Schulbücher sind essenziell für den Unterricht. Sie bieten eine strukturierte und verlässliche Grundlage für die Wissens- und Kompetenzvermittlung und decken die Kompetenzen und Anwendungsgebiete der Lehrpläne systematisch ab und unterstützen Schüler:innen beim eigenständigen Lernen. Darüber hinaus fördern sie – im Idealfall – kritisches Denken und dienen Lehrkräften als Arbeitsinstrument im schulischen Alltag.

Zur Sicherung der inhaltlichen und didaktischen Qualität werden Schulbücher von eigens eingerichteten Gutachter:innenkommissionen begutachtet. Nur nach positiver Approbation durch diese Kommissionen können Schulbücher über die Schulbuchaktion beschafft und im Unterricht eingesetzt werden.

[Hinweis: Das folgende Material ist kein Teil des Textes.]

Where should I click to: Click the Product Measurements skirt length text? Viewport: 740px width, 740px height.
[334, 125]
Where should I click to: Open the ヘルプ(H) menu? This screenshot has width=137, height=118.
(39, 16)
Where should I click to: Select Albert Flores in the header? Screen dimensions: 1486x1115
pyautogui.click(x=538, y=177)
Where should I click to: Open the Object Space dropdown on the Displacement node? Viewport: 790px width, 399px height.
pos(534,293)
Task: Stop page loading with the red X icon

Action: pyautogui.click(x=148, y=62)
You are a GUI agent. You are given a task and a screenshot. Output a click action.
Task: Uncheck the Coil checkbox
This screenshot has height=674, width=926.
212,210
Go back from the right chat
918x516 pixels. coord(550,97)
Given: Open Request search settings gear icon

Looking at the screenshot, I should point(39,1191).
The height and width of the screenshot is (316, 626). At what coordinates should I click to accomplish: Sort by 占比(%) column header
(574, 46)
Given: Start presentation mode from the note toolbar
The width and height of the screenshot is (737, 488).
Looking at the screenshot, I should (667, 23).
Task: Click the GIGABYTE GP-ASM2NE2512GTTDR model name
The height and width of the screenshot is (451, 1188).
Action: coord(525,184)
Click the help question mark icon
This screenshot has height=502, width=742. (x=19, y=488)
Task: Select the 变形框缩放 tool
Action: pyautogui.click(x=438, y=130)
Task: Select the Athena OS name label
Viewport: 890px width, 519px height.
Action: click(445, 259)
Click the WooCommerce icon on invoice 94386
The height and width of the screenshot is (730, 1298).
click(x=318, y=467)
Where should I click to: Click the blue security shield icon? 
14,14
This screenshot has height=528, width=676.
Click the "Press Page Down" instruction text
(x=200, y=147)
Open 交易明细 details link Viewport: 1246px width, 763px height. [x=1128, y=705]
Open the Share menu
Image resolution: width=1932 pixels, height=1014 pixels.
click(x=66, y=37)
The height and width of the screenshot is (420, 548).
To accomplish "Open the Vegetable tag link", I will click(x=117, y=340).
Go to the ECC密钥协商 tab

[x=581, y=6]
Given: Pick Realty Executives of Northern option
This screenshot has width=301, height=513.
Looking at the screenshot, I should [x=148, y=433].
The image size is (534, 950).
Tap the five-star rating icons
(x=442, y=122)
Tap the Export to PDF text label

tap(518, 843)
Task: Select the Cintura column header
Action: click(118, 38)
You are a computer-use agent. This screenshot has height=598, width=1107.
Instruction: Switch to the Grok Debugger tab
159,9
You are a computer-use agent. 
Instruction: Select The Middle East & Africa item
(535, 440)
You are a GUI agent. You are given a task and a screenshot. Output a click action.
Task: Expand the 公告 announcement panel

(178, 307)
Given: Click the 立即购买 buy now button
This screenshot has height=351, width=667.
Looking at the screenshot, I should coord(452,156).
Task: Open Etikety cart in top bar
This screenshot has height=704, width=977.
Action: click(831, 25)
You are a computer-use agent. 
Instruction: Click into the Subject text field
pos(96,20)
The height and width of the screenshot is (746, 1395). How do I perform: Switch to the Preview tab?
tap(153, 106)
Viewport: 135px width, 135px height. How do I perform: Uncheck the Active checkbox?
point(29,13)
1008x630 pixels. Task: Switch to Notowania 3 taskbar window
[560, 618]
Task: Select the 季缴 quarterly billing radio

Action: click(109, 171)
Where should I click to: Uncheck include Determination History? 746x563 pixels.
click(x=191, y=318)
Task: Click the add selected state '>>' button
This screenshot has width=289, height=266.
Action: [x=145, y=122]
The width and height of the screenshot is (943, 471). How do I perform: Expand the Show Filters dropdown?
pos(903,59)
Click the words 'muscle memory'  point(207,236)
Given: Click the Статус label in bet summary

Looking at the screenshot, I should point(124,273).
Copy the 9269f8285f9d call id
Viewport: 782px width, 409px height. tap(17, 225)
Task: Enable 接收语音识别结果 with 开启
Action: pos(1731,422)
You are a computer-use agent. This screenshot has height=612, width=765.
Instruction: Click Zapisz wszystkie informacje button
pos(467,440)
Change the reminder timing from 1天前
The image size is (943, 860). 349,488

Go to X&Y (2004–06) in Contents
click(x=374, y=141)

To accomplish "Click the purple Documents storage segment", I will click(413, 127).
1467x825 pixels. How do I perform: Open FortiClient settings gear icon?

Trotz dieser wichtigen Funktion bleibt der Approbationsprozess weitgehend intransparent: Weder ist öffentlich einsehbar, wer den Kommissionen angehört, noch ist nachvollziehbar, nach welchen Kriterien die Auswahl der Mitglieder erfolgt oder wie der genaue Ablauf der Begutachtung aussieht.

Eine transparente und diversitätsbewusste Gestaltung dieser Prozesse ist jedoch essenziell, um sicherzustellen, dass möglichst alle Aspekte in Unterrichts­materialien angemessen repräsentiert sind.

Gerade in einer zunehmend diversen Gesellschaft ist es entscheidend, dass Schulbücher diskriminierungskritisch gestaltet sind, stereotype Darstellungen vermeiden und unterschiedliche Lebensrealitäten abbilden. Der Gesetzgeber selbst verlangt in § 9 Abs. 1 Z 1 der entsprechenden Verordnung explizit die Berücksichtigung von Geschlechtergleichstellung, Antidiskriminierung und Vielfalt – auf Wort- und Bildebene. Dennoch ist zu beobachten, dass stereotype Narrative auch heute noch in Unterrichtsmaterialien enthalten sind – insbesondere bei sensiblen Themen wie Rassismus, Kolonialgeschichte oder Geschlechterrollen.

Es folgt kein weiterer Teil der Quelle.